- [What you are asked to do]
Within the records below is a range that opens at the line with "Given: Click the Flash Drive shape icon" and closes at the line with "Click the Download". Return that range word for word, both ends included, and only that range.

** Extracted material follows **

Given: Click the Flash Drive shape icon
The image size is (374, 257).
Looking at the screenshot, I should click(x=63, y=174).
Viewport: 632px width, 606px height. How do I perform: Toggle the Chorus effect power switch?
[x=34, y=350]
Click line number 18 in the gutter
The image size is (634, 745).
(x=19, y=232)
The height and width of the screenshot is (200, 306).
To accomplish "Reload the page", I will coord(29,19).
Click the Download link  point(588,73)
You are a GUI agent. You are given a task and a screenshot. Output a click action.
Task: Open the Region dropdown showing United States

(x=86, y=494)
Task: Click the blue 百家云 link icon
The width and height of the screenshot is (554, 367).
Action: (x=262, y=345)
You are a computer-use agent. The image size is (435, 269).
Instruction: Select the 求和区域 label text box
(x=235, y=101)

** End of Extracted material **
** Extracted material follows **

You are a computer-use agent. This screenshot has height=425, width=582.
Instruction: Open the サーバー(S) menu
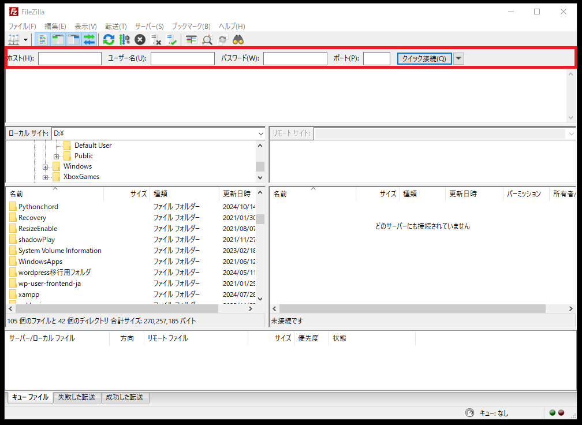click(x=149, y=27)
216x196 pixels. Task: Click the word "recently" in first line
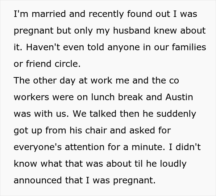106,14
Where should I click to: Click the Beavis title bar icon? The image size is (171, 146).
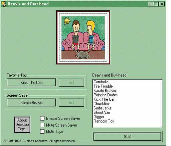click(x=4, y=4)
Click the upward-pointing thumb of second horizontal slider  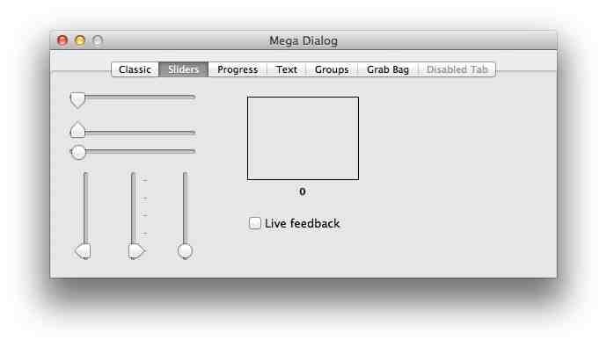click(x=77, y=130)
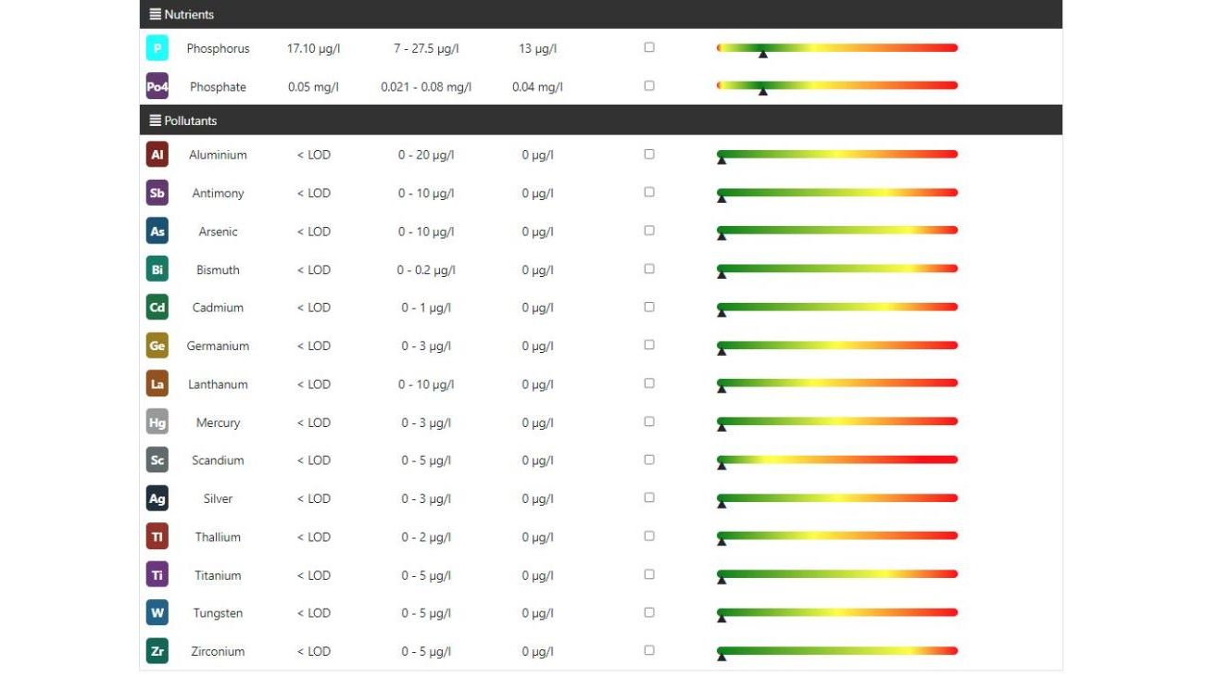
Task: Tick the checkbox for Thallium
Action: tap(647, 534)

** End of Extracted material **

- [Exercise result]
Given: Click the Flash Drive shape icon
The image size is (374, 257).
Looking at the screenshot, I should click(x=63, y=174).
Viewport: 632px width, 606px height. How do I perform: Toggle the Chorus effect power switch?
[x=34, y=350]
Click line number 18 in the gutter
The image size is (634, 745).
(x=19, y=232)
The height and width of the screenshot is (200, 306).
To accomplish "Reload the page", I will coord(29,19).
Click the Download link  point(588,73)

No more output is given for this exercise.